Washington, D.C. 20549

FORM 8-K

CURRENT REPORT
PURSUANT TO SECTION 13 OR 15(d)
OF THE SECURITIES EXCHANGE ACT OF 1934

December 8, 2003


(Date of earliest event reported)

Banknorth Group, Inc.


(Exact name of registrant as specified in its charter)
         
Maine   001-31251   01-0437984

(State or other jurisdiction of incorporation)   (Commission File Number)   (IRS Employer
Identification No.)
     
P.O. Box 9540, Two Portland Square, Portland, Maine   04112-9540

(Address of principal executive offices)   (Zip Code)

(207) 761-8500


(Registrant’s telephone number, including area code)

Not Applicable


(Former name, former address and former fiscal year, if changed since last report)

 


 

Item 5. Other Events and Regulation FD Disclosure

     On December 9, 2003, Banknorth Group, Inc. (“Banknorth”) and CCBT Financial Companies, Inc. (“CCBT”) announced that they had entered into an Agreement and Plan of Merger, dated as of December 8, 2003 (the “Agreement”), which sets forth the terms and conditions pursuant to which CCBT will be merged with and into Banknorth (the “Merger”).

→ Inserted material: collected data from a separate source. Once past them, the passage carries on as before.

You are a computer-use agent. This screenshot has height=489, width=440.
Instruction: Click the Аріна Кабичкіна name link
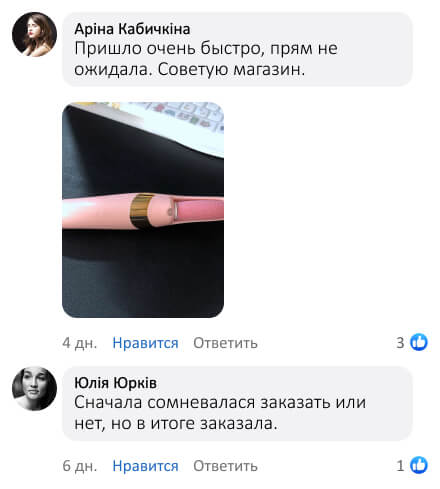click(x=132, y=29)
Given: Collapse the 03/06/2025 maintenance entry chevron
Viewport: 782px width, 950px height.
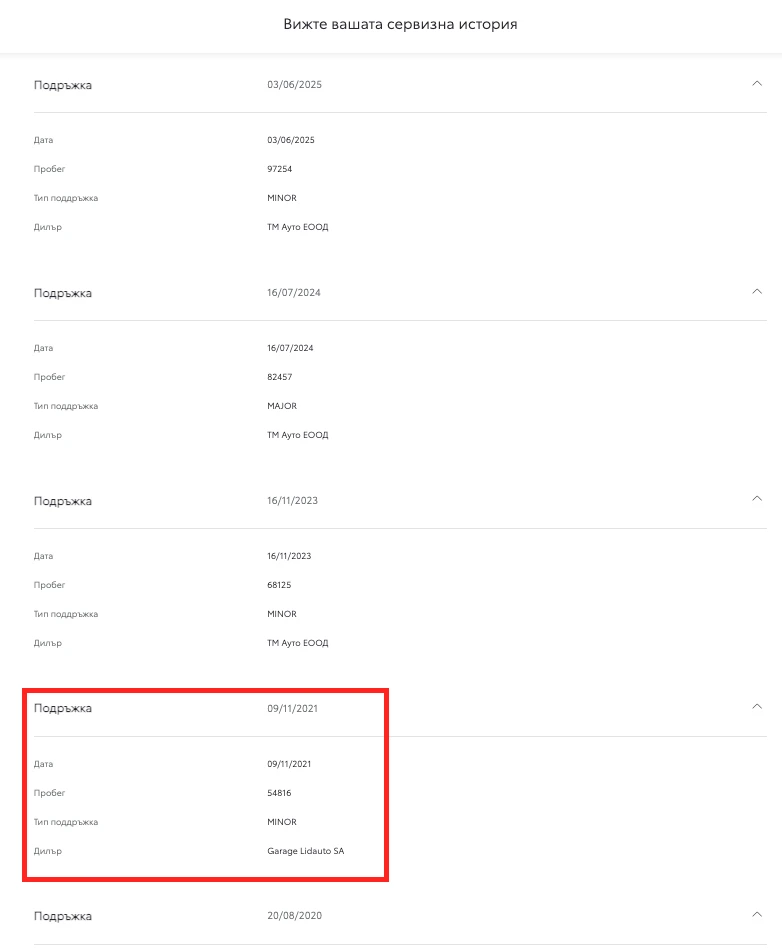Looking at the screenshot, I should click(756, 84).
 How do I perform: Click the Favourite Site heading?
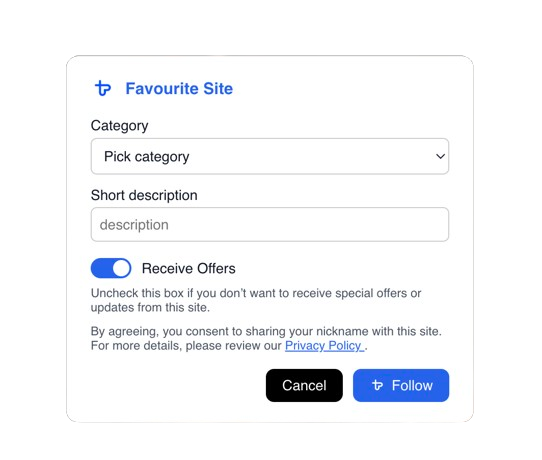[179, 88]
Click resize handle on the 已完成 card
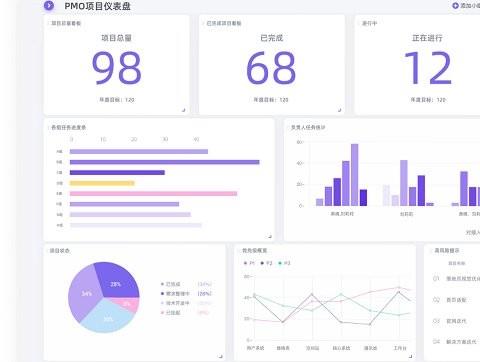Viewport: 480px width, 362px height. pos(339,110)
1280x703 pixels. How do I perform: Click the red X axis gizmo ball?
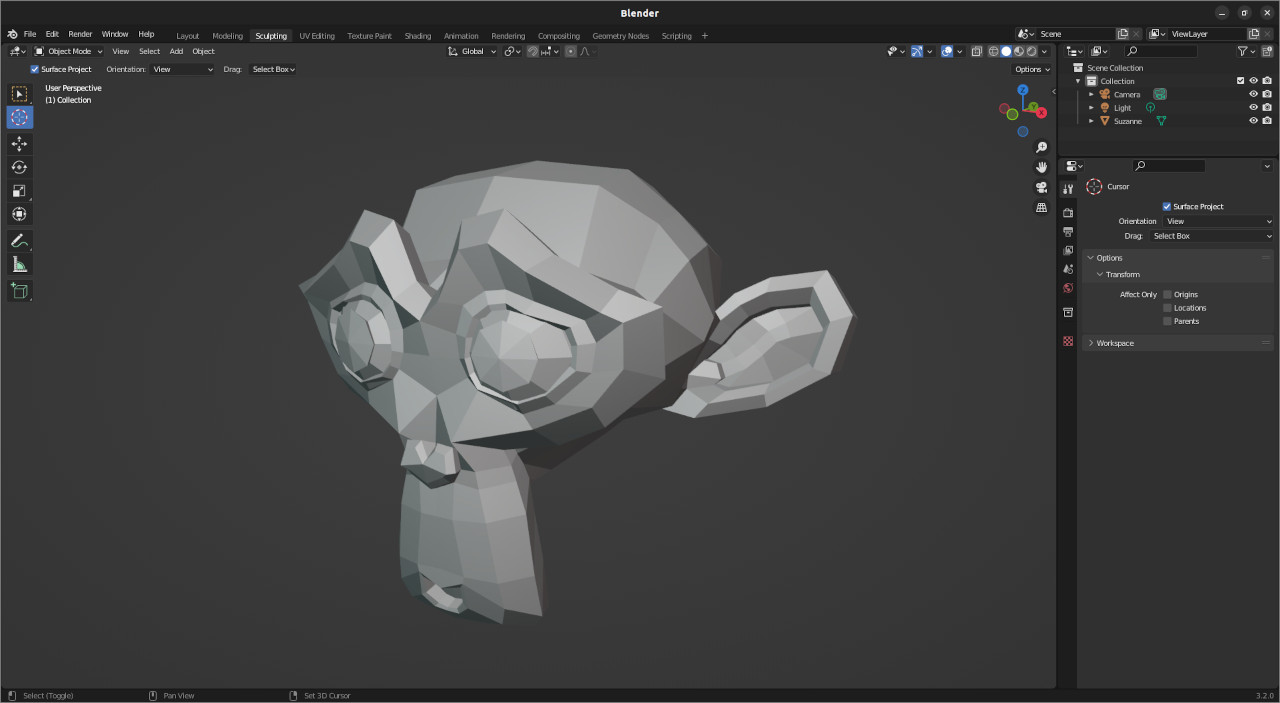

The Agreement provides, among other things, that as a result of the Merger each outstanding share of common stock of CCBT (subject to certain exceptions) will be converted into the right to receive 1.084 shares of common stock of Banknorth, plus cash in lieu of any fractional share interest.

     Consummation of the Merger is subject to a number of customary conditions, including, but not limited to, (i) the approval of the Agreement by the shareholders of CCBT and (ii) the receipt of requisite regulatory approvals of the Merger and the proposed merger of CCBT’s banking subsidiary, Cape Cod Bank and Trust Company, with and into Banknorth’s banking subsidiary, Banknorth, NA, immediately prior to consummation of the Merger.

     For additional information, reference is made to the press release dated December 9, 2003, which is included as Exhibit 99.1 and is incorporated herein by reference, and the other exhibits filed herewith.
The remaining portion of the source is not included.